My goodness, I finished a Saturday more quickly than the Friday the day before. IMIMPRESSED!
It's always nice to start with a 1A that you know. In this case, 1A: What a physiognomist studies (FACES), I learned this word (or its root) from listening to Cats in my early years. While I heard it through Andrew Lloyd Webber, the original line is by T.S. Eliot (TSE, as Horace noted from yesterday's puzzle):
"At the sight of that placid and bland physiognomy,
When he sits in the sun on the vicarage wall,
The oldest inhabitant croaks:
Well of all things...
I believe it is old Deuteronomy!"
Anyway, things moved a pace from there. I enjoyed 22A: 30 on a table (ZINC). I was not surprised by the hidden capital in 14D: Field work (NORMARAE), but I was set back by having LANGUid instead of LANGUOR (wonderful word).

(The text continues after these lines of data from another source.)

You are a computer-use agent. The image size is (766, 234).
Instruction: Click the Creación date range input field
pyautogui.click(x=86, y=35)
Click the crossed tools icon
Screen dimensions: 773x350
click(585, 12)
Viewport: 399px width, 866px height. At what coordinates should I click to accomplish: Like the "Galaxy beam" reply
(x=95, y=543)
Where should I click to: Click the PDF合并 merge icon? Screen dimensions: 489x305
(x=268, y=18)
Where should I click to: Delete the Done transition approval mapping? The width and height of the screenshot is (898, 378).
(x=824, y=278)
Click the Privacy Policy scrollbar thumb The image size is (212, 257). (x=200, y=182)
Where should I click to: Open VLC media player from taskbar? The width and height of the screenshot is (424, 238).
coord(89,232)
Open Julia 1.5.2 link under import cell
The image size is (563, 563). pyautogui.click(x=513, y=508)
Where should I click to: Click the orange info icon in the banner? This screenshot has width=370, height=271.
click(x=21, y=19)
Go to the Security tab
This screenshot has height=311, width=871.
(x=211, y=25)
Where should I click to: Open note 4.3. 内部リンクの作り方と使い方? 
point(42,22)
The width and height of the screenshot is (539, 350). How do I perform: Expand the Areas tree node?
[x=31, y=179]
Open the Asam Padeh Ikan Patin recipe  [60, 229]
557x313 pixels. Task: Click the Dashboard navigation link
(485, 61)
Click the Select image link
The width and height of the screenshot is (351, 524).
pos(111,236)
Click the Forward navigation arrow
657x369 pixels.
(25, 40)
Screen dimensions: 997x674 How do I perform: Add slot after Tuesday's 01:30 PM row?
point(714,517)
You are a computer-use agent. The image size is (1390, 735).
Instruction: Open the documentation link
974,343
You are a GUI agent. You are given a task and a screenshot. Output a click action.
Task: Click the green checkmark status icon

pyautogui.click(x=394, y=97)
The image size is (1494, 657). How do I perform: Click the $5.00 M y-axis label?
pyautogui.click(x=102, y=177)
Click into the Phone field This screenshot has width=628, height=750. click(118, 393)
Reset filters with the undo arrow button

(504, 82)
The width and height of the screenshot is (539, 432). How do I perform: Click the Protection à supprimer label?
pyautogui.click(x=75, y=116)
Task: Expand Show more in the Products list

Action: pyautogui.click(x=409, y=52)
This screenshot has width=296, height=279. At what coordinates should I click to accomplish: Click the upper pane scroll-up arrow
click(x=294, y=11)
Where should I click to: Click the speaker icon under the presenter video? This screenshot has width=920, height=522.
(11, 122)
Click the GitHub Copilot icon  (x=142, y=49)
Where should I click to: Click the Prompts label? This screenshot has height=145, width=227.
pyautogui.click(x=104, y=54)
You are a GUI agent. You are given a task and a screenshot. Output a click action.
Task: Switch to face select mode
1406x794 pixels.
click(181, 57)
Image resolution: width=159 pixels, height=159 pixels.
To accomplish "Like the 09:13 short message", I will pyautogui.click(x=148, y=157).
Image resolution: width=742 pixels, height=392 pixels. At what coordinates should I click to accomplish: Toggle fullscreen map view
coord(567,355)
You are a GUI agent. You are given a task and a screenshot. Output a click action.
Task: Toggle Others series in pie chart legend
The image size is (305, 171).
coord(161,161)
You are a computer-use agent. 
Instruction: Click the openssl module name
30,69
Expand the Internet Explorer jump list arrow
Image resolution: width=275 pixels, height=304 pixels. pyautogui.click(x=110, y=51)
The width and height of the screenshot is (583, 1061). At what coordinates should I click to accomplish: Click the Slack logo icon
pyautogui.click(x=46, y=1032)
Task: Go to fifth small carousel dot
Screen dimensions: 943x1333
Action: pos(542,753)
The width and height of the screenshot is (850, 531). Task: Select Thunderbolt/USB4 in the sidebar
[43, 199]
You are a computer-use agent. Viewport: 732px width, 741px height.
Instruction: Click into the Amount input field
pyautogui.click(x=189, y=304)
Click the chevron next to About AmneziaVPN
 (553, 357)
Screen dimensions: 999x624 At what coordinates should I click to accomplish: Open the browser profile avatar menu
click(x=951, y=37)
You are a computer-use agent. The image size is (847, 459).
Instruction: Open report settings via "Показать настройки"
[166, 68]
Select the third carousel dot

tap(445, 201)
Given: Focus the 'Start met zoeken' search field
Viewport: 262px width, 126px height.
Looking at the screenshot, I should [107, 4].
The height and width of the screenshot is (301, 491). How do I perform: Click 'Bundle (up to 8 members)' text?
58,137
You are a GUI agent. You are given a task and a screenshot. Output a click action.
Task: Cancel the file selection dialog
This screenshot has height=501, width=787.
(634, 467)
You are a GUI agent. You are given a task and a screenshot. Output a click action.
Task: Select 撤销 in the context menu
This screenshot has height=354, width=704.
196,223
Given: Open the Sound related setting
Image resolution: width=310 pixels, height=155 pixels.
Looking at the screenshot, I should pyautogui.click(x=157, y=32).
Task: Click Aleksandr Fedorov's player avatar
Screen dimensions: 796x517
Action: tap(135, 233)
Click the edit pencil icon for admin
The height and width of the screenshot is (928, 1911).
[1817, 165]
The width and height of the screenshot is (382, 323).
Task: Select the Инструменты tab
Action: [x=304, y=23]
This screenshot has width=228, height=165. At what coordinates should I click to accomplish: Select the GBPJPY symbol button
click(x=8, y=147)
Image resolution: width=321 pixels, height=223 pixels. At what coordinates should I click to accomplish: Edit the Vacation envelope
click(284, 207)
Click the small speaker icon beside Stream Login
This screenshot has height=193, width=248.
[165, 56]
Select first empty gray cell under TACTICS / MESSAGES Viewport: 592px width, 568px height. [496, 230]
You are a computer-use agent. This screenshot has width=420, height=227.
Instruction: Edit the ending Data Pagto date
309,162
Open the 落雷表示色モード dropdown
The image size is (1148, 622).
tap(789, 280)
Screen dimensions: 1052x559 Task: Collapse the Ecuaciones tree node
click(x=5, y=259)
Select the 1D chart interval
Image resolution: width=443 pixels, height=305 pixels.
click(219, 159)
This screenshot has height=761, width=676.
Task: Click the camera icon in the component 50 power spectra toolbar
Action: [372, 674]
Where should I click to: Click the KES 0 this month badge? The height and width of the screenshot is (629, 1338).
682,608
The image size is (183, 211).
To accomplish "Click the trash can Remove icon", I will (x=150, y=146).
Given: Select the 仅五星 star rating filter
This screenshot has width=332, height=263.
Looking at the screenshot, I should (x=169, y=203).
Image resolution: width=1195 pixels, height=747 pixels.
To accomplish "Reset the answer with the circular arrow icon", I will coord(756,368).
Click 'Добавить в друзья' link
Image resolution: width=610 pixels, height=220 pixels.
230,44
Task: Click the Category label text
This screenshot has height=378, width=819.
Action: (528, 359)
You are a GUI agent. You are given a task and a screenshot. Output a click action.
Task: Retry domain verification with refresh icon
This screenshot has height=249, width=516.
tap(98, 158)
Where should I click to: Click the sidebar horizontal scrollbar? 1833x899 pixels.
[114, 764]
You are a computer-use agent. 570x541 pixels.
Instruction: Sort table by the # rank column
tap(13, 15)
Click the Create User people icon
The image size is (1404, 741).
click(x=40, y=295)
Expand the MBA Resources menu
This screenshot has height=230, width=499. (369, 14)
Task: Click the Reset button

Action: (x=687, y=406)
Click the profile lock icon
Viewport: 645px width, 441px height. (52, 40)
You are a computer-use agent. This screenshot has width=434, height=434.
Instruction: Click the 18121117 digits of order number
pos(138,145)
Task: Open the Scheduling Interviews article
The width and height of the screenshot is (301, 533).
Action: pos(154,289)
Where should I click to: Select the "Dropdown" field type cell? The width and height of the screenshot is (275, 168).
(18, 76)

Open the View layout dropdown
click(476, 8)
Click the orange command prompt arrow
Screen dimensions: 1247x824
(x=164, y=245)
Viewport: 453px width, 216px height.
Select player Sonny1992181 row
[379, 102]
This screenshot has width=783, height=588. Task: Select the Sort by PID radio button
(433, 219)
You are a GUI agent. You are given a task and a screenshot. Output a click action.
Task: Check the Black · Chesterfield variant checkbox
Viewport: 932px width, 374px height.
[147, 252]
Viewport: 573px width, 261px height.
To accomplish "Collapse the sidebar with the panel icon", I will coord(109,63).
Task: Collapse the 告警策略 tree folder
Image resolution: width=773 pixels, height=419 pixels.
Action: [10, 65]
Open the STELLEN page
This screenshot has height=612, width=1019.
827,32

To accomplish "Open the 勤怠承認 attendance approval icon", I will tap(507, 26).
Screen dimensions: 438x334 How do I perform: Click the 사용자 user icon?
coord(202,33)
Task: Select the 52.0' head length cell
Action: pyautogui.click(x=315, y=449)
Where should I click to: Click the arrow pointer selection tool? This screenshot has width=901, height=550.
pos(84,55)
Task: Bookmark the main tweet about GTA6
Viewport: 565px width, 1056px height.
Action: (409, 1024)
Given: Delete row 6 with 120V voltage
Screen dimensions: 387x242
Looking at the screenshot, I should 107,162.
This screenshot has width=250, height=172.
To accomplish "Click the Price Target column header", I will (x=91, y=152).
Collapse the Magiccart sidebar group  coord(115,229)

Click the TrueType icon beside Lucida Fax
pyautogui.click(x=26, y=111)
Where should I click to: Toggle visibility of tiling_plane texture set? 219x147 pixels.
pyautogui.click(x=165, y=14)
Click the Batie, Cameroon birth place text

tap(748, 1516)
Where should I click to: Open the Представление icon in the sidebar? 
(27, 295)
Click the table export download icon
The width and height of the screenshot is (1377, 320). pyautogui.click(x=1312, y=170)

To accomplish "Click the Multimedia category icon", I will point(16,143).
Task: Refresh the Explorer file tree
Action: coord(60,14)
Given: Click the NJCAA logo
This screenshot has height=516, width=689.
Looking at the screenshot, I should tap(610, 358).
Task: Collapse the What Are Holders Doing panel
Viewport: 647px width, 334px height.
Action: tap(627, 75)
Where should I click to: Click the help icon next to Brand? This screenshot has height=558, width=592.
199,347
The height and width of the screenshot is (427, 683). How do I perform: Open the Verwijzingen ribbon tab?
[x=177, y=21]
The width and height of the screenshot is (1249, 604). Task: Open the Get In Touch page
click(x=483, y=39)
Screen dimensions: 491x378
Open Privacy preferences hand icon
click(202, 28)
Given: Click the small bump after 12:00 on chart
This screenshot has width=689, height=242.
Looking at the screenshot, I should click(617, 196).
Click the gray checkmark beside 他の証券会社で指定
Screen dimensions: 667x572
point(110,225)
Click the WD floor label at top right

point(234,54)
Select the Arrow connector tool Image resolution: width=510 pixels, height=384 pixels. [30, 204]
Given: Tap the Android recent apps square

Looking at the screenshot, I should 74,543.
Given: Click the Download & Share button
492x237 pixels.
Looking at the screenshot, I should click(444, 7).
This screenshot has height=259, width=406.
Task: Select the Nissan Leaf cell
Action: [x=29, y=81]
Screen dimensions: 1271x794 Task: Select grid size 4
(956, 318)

The other misleading capital clue, 29A: London or Manchester (WRITER) definitely threw me for a loop.
|Which do we like better? The real Anthony EDEN, or the one played by Mr. Knightley?|
It's a bit of a SORESPOT to me that two different fast food chains are referenced here, first with EGGMCMUFFIN, second with the COLONEL (although I do appreciate the absurdity of the recent commercials for that particular chain). It reminds me too much of the Glutton-In-Chief.
It was also ROUGHIT to come across both REARER and FUELERS, not to mention HIREES. These are terms that are only in currency in crossword puzzles, it seems to me. I'd never heard of Charles HAID, but the crosses were fair here.
But overall, I enjoyed this solve. It was challenging, but moved fairly smoothly. Whenever I felt stuck, I discovered I'd overlooked a clue that helped me along. And after all, any time EULER is represented, it's a good day.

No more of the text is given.